As a buyer of engineered products it is important to understand exactly what the suppliers are offering in response to your Request For Quotation.
The one often-misleading area of disagreement is design wind specifications. As the primary driver of tower structural design, it is essential that the design wind specifications be precisely defined. Most customers specify tower wind design requirements in terms that relate to velocity. Because the structure is really being designed to resist various pressures, wind load being one of them, a conversion has to be made from velocity to pressure. It is here that various standards define and measure wind and wind velocity in different ways and therefore the formulas used to convert these velocities to pressure produce results that can vary as much as 25%. That translates into a 25% difference in the cost of tower material, a 25% difference in design loads that will produce different foundation sizes all of which means a totally different installed cost.
Wind Speed Definition
The subject of wind speed can often times be a controversial subject.
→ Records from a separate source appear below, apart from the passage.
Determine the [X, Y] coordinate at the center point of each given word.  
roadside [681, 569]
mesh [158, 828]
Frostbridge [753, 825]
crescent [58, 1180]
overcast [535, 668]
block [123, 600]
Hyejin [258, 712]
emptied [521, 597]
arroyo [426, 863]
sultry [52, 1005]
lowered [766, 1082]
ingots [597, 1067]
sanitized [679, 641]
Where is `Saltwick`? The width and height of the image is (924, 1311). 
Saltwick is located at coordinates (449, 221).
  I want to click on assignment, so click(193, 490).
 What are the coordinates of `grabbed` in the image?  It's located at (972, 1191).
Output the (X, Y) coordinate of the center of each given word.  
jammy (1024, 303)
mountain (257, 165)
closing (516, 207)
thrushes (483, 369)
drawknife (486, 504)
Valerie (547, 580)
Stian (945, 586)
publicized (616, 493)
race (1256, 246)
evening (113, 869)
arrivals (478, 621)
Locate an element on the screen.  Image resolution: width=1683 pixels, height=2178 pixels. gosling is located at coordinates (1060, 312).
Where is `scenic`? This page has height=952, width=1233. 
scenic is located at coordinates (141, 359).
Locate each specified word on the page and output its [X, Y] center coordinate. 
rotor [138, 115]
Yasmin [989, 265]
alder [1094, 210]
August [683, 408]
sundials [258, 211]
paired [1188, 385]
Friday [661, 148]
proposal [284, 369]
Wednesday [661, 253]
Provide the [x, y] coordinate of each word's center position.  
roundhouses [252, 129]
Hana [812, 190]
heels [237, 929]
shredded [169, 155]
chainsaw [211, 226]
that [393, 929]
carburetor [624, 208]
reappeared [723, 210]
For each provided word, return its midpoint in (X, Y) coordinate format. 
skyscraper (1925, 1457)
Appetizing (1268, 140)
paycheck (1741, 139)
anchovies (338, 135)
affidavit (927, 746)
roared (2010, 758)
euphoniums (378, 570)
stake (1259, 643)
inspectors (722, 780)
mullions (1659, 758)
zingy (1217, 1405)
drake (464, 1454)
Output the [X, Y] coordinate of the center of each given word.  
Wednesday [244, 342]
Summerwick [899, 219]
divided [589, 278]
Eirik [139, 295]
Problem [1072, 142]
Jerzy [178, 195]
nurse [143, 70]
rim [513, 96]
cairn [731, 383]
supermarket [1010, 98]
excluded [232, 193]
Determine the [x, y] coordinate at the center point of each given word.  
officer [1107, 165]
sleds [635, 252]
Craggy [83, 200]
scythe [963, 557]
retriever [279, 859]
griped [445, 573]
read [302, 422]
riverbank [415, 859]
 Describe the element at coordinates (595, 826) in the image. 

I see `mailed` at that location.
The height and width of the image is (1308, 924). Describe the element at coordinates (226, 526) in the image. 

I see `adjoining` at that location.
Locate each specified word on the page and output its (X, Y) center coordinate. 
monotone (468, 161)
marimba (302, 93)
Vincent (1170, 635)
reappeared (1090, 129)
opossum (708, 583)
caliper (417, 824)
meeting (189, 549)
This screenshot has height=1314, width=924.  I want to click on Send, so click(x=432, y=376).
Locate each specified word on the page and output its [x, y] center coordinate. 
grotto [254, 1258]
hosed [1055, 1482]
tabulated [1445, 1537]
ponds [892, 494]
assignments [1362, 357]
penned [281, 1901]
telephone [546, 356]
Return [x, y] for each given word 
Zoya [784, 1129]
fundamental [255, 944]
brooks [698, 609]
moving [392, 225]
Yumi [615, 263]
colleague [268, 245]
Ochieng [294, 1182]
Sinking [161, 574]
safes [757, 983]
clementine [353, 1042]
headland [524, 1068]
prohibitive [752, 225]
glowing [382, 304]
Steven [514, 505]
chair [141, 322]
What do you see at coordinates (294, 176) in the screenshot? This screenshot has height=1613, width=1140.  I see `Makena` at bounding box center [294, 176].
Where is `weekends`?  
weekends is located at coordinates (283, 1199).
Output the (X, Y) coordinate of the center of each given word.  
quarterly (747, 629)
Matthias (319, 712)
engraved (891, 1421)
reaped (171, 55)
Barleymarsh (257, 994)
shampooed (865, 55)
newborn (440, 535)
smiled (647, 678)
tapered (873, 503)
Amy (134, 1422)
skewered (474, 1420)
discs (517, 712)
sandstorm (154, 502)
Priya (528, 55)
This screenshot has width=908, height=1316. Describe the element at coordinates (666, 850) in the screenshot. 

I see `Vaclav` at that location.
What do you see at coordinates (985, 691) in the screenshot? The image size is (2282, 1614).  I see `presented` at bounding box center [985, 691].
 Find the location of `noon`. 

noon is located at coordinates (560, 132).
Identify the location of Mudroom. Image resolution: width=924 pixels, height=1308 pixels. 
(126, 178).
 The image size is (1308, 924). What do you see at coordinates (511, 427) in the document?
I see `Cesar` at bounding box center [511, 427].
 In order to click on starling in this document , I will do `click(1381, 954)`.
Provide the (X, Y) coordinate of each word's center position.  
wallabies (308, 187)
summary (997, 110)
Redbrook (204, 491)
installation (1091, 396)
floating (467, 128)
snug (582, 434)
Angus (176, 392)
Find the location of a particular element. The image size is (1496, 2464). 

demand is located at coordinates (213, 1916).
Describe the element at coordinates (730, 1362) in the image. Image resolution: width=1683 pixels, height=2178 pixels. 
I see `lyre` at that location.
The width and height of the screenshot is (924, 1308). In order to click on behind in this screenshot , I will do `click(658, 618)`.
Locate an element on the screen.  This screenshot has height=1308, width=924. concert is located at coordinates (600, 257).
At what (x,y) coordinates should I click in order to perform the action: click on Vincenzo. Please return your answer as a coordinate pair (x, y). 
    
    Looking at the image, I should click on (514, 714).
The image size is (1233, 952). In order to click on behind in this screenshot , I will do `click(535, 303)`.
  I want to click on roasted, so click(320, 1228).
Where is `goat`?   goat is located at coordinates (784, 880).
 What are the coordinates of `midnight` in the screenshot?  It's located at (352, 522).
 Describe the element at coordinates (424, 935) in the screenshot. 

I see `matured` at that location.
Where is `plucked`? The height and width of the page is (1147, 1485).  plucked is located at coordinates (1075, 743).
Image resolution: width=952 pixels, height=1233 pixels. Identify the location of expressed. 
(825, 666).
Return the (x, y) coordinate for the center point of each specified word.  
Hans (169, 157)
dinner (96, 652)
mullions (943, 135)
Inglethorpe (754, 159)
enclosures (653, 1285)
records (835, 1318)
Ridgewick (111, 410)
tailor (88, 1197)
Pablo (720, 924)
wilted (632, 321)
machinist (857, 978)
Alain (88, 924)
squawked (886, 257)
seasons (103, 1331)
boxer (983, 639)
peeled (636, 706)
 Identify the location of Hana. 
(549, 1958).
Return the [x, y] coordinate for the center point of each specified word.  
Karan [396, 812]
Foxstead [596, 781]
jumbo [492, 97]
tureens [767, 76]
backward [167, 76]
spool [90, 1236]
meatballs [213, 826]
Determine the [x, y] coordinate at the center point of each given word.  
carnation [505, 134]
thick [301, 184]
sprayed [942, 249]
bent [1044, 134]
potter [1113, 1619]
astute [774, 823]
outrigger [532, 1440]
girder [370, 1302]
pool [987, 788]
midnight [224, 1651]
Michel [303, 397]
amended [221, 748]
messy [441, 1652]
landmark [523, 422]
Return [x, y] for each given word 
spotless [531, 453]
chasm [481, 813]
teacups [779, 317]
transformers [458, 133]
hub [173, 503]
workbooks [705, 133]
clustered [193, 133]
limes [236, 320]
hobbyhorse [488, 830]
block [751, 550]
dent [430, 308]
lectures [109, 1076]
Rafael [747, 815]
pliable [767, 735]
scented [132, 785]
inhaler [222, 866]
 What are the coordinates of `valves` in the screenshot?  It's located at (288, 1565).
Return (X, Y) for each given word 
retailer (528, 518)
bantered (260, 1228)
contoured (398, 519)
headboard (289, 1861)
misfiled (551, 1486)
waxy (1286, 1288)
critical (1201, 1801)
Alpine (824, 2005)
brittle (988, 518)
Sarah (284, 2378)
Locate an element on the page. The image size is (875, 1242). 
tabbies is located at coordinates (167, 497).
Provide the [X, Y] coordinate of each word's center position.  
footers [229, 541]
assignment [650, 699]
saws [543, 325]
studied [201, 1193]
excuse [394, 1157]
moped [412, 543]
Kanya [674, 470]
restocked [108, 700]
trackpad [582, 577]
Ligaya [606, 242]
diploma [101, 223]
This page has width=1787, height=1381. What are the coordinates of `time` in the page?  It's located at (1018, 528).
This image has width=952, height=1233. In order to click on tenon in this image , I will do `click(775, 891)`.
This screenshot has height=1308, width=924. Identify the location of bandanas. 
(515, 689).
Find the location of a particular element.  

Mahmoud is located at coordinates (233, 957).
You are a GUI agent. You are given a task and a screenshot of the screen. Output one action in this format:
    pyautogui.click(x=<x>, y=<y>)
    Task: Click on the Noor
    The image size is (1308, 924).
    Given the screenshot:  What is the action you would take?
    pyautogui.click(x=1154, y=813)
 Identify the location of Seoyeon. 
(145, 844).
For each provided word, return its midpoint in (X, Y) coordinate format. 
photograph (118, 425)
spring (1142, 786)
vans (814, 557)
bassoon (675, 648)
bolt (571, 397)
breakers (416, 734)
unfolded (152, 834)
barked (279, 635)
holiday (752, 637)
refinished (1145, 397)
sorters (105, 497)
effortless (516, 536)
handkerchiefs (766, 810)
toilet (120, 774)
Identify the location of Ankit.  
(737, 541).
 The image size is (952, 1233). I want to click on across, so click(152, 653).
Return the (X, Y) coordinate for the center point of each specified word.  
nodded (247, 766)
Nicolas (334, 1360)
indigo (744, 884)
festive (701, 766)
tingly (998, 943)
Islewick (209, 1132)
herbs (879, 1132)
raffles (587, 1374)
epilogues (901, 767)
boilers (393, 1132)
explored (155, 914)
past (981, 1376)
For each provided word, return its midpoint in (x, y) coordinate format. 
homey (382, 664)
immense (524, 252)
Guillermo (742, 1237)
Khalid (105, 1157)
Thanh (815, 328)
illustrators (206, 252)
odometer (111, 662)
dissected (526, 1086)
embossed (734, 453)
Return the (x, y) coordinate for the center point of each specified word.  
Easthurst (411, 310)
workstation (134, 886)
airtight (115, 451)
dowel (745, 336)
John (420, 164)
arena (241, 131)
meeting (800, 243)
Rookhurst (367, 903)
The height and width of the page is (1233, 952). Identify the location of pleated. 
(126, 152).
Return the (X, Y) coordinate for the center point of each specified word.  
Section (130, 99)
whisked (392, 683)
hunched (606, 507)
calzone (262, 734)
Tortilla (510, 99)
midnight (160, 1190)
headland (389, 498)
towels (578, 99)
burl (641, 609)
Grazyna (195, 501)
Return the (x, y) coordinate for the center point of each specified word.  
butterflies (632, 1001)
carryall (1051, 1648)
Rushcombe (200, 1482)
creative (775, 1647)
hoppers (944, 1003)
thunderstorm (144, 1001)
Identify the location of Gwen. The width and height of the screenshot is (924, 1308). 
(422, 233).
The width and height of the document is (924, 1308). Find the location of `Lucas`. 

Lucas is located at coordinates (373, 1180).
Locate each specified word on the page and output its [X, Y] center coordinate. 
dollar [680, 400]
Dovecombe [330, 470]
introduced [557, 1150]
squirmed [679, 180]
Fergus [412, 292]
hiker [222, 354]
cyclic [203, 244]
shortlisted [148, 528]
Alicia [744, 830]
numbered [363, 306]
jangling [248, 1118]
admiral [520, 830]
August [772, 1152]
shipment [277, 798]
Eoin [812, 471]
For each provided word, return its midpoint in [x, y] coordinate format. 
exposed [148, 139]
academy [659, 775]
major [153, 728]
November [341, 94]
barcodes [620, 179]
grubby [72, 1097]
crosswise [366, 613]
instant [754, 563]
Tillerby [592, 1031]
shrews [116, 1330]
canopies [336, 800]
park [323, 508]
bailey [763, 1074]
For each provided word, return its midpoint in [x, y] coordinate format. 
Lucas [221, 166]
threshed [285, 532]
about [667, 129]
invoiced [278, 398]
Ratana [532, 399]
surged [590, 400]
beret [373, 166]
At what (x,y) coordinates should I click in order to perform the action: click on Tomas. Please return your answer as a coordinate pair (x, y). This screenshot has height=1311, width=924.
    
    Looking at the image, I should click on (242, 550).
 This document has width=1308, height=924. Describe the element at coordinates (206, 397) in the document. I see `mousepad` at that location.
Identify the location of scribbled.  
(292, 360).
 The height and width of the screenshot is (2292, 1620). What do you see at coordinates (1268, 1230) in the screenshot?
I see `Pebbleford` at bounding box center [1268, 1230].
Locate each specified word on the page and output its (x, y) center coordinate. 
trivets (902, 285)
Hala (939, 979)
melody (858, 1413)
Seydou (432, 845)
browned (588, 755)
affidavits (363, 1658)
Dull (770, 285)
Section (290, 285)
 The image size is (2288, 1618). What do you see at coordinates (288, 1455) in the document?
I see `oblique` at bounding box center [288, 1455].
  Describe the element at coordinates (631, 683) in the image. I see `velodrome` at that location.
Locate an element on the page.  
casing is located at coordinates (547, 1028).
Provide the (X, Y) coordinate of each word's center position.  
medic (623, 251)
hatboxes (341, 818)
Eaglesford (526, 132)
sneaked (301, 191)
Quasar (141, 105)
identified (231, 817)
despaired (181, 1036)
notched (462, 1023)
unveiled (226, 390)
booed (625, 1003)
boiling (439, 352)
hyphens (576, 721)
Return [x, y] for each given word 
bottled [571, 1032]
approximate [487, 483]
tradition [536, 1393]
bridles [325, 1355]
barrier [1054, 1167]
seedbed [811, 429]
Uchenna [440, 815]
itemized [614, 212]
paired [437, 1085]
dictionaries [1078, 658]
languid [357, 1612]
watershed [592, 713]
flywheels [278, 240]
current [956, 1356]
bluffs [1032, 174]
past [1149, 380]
A properly written specification will define a design wind speed and usually give the origin of the specification such as ANSI or British Standards, in order to know the formula for conversion to wind pressure, wind escalation with height, and safety factors. Often times specifications give only wind speeds in terms such as "Withstand" or "Survival". These terms are specifically excluded from modern structural design standards due to their ambiguity. Reference to these terms by a user who is not familiar with wind load terms, leaves the customer open to getting designs and offers that appear to meet the requirements of the RFQ, but can fall short by as much as 20 to 30 percent from the desired structural capacity. EIA/TIA recommends the use of an escalated wind for design, or "Basic wind speed" (referenced from the "base" of the tower, see below), however EIA/TIA designs can also apply to a "Uniform wind speed" (see below).
Basic Wind Speed
This design escalates the wind speed from the "base" of the tower (defined as the portion of the tower from the ground to 10 meters elevation) to the top of the tower. For example, for a 90 meter (300 foot) tower with a basic wind speed design of 115 kph (70 mph), the wind speed design at the base of the tower is 115 kph (70 mph); starting at an elevation of 10 meters, the wind speed increases according to the formula specified in the design standard until it reaches a value of 160 kph (100 mph) at the top of the tower.
Uniform Wind Speed
This design uses the same wind speed for the entire height of the structure. Since these are "design" wind loads, there is a safety factor included of minimum 1.25. Be careful when evaluating proposals. One easy way to determine if the designs are similar from one offer to another, is to compare the base reactions of the tower (the structural loads that are transmitted from the tower to the foundations). The reactions should be similar if the two structures have three legs, or slightly higher for the three leg tower when comparing a three leg tower to a four leg tower.